Major John Huston supervised the filming, wrote the commentary, which is used at great length and very well to make the movie more intense, and delivers it himself in a carefully enunciated, unrelenting manner. He uses the medium with a good deal of sureness, and with a skill (similar to Capra’s in his Signal Corps films) for molding fairly disconnected material into events that are very dramatic and have a beginning, a middle and an end. He has made San Pietro a melancholy, confused, tragic episode, and has conveyed a greater sense of individual suffering—which is not so much heroism as infinite endurance and dignity—than any other Hollywood director who has made war documentaries. Some of the scenes are edged subtly, and perhaps in some cases unintentionally, with irony: for instance the commentary on the strategy of the battle and its progress is as coherent, all-seeing and military as the movie’s view of the battle is chaotic and limited to what the soldier sees.

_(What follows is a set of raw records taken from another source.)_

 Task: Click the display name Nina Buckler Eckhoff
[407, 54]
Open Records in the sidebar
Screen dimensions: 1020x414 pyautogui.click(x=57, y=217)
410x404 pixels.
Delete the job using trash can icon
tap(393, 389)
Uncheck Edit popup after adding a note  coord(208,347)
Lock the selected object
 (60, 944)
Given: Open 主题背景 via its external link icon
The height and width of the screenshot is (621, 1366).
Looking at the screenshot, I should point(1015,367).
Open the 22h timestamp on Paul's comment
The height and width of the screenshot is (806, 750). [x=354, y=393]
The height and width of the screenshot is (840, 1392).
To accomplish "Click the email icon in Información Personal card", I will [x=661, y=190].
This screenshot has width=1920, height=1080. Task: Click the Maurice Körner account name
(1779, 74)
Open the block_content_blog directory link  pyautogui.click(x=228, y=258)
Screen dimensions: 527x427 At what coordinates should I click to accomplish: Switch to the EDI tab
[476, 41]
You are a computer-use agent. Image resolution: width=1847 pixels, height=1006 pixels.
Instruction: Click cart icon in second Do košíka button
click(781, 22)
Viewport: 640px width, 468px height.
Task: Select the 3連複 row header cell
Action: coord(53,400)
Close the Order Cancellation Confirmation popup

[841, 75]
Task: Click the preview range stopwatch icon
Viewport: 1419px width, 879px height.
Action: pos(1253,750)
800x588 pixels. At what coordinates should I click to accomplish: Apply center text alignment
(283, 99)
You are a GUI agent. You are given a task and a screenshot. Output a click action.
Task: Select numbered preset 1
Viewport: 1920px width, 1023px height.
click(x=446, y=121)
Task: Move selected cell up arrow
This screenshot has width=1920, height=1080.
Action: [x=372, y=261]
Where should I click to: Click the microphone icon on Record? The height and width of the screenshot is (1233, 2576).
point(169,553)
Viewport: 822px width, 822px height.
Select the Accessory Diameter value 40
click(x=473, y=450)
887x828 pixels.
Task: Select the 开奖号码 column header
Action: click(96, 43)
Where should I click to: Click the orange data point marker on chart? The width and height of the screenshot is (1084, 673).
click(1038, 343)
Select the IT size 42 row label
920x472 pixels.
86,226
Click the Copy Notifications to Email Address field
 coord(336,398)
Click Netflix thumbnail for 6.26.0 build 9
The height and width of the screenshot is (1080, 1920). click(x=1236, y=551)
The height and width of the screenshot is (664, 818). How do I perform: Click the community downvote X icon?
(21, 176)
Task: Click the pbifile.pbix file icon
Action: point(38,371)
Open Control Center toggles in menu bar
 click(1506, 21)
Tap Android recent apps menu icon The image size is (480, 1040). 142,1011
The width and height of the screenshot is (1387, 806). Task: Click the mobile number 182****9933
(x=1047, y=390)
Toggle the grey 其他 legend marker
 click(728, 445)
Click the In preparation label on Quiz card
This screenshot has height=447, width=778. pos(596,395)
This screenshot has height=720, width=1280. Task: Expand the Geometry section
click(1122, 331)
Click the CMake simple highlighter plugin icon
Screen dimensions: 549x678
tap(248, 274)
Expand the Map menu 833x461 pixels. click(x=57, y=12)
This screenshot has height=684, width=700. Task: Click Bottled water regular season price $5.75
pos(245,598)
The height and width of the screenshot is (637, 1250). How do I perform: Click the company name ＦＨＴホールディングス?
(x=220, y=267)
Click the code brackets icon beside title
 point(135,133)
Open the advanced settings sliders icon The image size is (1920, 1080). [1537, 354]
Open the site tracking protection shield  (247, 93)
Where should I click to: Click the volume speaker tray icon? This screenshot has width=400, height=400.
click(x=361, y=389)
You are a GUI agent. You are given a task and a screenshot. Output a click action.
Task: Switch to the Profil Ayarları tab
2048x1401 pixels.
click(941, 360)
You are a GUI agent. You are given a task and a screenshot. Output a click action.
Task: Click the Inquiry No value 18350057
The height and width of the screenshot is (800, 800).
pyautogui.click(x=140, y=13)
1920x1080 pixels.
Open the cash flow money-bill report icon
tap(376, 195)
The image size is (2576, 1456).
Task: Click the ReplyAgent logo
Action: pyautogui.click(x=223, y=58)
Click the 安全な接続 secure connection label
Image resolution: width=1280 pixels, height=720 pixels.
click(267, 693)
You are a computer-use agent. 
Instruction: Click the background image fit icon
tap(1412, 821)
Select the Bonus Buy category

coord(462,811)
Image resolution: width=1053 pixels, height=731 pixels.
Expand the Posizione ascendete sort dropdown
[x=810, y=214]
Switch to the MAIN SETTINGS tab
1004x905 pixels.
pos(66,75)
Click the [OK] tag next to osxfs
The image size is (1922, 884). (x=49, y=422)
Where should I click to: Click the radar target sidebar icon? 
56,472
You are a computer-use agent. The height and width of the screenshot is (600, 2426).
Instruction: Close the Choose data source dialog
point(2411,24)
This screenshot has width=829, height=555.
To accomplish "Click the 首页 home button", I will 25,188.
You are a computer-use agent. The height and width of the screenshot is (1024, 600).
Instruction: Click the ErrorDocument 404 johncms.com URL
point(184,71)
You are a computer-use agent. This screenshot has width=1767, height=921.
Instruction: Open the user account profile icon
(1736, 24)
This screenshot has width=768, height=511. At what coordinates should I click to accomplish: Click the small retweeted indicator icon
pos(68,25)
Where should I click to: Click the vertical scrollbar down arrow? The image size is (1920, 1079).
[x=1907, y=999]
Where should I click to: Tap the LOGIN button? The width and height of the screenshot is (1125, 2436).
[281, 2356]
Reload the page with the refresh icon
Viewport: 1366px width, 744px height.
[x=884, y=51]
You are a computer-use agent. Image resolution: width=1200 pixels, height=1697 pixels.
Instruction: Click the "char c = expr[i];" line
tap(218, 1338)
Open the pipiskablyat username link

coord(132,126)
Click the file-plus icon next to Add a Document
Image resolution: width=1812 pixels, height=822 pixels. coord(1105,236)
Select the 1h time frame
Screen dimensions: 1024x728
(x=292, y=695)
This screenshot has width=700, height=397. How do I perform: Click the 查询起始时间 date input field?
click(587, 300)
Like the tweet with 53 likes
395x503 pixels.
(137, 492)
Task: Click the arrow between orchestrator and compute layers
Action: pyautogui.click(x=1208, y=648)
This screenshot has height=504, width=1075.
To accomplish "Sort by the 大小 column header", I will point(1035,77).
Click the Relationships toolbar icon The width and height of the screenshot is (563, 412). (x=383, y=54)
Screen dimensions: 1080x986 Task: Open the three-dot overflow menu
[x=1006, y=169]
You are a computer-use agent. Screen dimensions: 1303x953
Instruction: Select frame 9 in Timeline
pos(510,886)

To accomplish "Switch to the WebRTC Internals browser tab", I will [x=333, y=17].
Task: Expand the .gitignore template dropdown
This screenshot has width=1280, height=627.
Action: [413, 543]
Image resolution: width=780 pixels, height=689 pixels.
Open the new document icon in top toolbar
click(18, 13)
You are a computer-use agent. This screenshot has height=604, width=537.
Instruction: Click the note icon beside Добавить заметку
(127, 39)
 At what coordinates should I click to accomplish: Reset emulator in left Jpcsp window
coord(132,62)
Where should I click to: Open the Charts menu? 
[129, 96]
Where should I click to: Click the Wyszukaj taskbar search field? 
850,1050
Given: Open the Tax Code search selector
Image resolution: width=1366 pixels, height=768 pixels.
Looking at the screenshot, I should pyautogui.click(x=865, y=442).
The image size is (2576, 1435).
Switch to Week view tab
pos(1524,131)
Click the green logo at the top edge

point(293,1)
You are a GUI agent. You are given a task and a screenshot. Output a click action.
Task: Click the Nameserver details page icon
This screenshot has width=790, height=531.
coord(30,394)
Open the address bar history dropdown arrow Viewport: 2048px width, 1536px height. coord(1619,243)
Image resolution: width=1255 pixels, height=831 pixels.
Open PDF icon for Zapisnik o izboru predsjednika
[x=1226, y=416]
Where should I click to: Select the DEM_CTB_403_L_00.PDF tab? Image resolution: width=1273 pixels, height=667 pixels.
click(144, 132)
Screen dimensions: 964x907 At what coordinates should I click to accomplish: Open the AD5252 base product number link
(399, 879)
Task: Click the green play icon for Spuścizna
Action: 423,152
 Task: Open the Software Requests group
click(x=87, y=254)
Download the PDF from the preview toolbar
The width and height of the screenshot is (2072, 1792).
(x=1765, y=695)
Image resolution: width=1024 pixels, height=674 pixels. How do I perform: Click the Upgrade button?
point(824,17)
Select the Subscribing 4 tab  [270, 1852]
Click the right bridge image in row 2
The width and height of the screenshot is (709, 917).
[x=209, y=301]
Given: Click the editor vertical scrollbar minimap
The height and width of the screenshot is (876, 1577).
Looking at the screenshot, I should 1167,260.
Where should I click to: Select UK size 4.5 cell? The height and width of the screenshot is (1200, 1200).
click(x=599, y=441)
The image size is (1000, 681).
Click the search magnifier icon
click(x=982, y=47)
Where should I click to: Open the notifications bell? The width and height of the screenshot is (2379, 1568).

There is a foreword in which General Mark Clark explains the importance of the Liri Valley: the shot of him is strong and unsentimentalized, taken from below and to the side, continually suggesting the decisive, unwavering military man. The introductory glimpses of the Liri Valley show it after it has been thoroughly ravaged by the battle while the commentary describes it as it is in normal times, fertile and beautiful. A typical description is that of the bombed-out chancel of a San Pietro church: “. . . note interesting treatment on chancel.” My only reservations are the director’s evident satisfaction at having more commentary than movie, his use of a number of sequences that have been shot the same way in quite a few documentaries, and the music in the final sequence.

This last episode, which shows the villagers slowly following the soldiers into the town, clearing away debris, being hurt by a last exploding mine, beginning to rebuild their houses, is a beautifully phrased, selected and photographed passage in which every scene is toned with sadness, perseverance and dignity. This section is dominantly made up of views of the town’s children and the various expressions of innocence, shyness and hopefulness they assume while watching the cameraman, expressions overlying the somber and still secret knowledge of what they have been living through during the battle for their village. They are shown moving gently and skillfully, like so many bugs, through the wrecked streets, managing somehow to give this part of the movie a mood of benevolence and joy. The sequence is one of the finest in this war’s films, though its ending, which shows a pretty farm land, well fed cows and has a commentary full of conventionally idealistic statements of what the war was about, seems to me out of keeping with the depressing, unromanticized picture that has preceded it.